Although we, as readers, know that Raphael and Lucie are one and the same, it is not until the halfway mark that she chooses to reveal herself to Di, leading to an altogether different exploration of scars and pain. Having had his female side rejected by the woman he loves, and discarded as a sissy fetish by the man he loves, Raphael purges all evidence of Lucie from his life and slides into a deep depression. It hurt reading those scenes, with Hugh's dismissal hitting me the hardest. Casual readers may not understand the gender dynamics enough to really appreciate it, and others may bristle at how even those who love us can so wholly misunderstand, but Katherine manages to speak volumes about how we see, accept, and appreciate gender, without overwhelming it with any sort of narrative commentary.
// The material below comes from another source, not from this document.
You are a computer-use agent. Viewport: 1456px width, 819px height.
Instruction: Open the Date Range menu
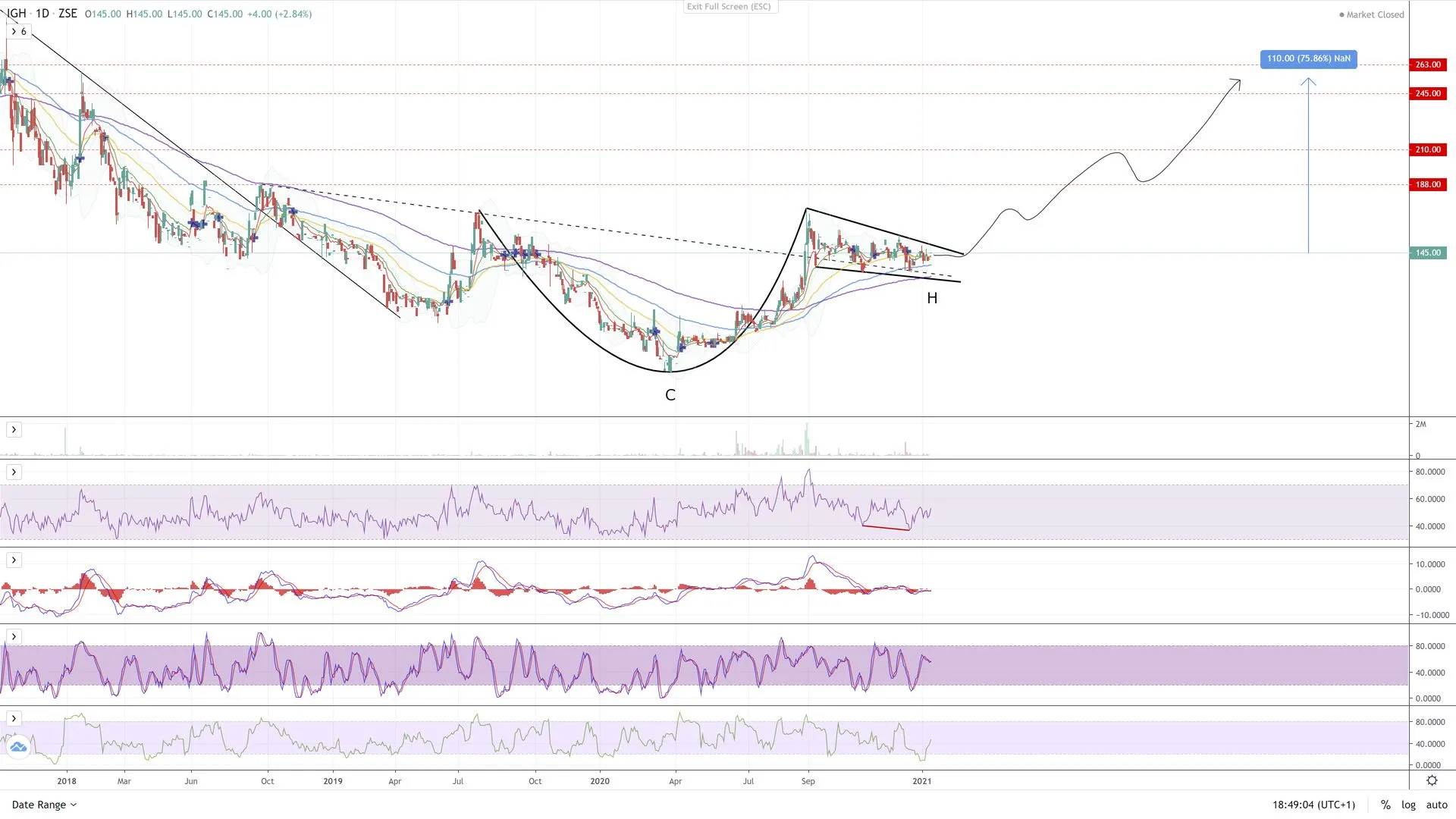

I will say no more about the story itself, except to assure you that this is an erotic romance, and our hearts are intended to soar, not break, by the end. That tipping point of pain and rejection is crucial to moving the story forward, and actually serves to lead to an ever great, more significant exploration of gender and love. The characters here are absolutely wonderful, the use of music is delightful, and the slow reveal of secrets, memories, and pasts helps to give it all depth and resonance. As the title suggests, this is equal parts Spice & Vanilla, and those dual elements only work so well because Katherine understands, appreciates, and embraces them both.

Katherine is a gipsy soul who lived in Italy, Norway, Germany, France and Spain but mostly in some private universe of her own. She still lives a nomad's life between Dordogne and Catalonia, with a tipi as a home and her boots and a horse as only means of transport. She's worked as a printer, a welder and a gardener, and been writing since she can remember, mostly poetry, fantasy and erotica, sometimes mixed together in weird ways. Nowadays, when not busy with walking, horse-whispering or dream-weaving, she is usually painting, embroidering or working her backbone off in the pastures.